Treatise on the Jewish Calendar
Jacob bar Samson
ca. 1123
The procedure of tequfah, what is it and what danger is there? It is already written in the [part describing the sun’s] motion. Apart from that, see what I have found, that there are those who rely upon Scripture.
The tequfah of Nisan, why? Since all the waters of Egypt turned into blood and became afflicted, and so did all the waters in the world…
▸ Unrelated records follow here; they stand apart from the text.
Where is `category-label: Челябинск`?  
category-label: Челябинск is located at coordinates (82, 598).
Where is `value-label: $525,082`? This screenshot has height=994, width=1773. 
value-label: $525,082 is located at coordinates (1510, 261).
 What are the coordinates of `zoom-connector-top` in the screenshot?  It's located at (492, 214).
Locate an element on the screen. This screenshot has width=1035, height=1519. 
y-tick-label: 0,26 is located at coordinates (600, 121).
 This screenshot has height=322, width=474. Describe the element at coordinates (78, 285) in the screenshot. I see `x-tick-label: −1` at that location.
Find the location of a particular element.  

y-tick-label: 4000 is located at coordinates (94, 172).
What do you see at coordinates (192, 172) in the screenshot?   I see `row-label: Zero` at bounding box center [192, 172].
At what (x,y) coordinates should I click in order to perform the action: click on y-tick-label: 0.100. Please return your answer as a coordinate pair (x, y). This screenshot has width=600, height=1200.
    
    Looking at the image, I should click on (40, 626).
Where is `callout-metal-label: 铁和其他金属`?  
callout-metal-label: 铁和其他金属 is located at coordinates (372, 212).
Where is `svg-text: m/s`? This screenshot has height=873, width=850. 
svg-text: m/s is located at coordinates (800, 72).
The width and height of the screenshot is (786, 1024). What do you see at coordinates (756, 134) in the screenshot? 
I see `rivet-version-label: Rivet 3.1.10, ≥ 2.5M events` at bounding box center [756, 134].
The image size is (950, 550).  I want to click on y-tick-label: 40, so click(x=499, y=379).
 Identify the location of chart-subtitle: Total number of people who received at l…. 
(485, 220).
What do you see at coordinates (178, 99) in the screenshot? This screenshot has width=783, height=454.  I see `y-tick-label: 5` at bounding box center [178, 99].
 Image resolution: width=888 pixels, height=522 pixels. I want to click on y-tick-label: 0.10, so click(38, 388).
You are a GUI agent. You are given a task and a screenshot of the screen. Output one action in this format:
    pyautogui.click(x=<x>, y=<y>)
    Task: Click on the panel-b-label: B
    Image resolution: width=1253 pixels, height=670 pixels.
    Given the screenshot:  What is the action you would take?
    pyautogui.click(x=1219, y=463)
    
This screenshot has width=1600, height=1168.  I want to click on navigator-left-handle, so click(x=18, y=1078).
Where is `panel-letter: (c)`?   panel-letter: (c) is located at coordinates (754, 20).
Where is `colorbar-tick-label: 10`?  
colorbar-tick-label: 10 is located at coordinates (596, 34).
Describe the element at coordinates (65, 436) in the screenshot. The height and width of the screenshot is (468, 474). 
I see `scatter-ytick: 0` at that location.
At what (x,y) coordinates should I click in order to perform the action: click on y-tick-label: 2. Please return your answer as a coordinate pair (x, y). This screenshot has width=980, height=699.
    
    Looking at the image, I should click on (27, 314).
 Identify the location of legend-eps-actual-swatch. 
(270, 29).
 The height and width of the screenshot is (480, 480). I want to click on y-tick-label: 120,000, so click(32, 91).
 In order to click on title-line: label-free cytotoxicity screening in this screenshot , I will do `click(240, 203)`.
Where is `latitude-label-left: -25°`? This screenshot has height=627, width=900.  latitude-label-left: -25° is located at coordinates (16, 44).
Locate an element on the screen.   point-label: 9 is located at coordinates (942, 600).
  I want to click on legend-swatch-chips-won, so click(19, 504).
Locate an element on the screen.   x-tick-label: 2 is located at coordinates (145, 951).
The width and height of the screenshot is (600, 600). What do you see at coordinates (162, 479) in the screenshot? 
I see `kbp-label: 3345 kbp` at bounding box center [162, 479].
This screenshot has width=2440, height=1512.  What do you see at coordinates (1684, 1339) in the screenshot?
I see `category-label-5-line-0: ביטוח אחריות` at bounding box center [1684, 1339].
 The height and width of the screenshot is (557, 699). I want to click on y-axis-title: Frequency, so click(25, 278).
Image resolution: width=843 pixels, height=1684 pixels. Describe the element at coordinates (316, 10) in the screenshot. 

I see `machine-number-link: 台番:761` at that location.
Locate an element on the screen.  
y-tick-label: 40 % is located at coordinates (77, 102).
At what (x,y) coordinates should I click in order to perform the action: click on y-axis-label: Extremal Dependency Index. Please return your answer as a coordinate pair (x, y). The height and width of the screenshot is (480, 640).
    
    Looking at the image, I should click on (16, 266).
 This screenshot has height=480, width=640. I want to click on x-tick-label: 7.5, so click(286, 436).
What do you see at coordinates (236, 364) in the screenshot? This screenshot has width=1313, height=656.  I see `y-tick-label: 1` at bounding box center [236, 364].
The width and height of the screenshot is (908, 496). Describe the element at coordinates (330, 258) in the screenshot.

The three sections of this partially surviving Hebrew work, preserved in a single manuscript, address the seven days of creation, the rules of calendrical calculation, and cosmology and astronomy. In addition, when discussing how to set the calendar, Jacob reviews many practices associated with the Jewish year and invokes certain customs that are rooted in astrology. In this excerpt, he details the practice of northern European Jews to refrain from drinking water around the period of the seasonal equinox (known in Hebrew as the tekufah, here tequfah). Jacob staunchly defends this custom and relates each equinox to a momentous event in Jewish history. Others attacked the practice as superstitious or as based in an erroneous understanding of astrology.
Related Guide
Intellectual Culture in the Early Medieval World
Creator Bio
Jacob bar Samson
Active in northern France, Jacob bar Samson was a student of Rashi who became a significant talmudist in his own right. Little is known of his life. He was one of the first of Rashi’s circle of students to delve into cosmology and astronomy, topics he explored in a treatise on the Jewish calendar that only partially survives. A number of his other works have survived, mostly in fragments, including a maḥzor, piyyutim (liturgical poems), responsa, as well as commentaries on Pirke Avot, piyyutim, the Talmud, the Book of Creation (Sefer yetsirah), and scripture.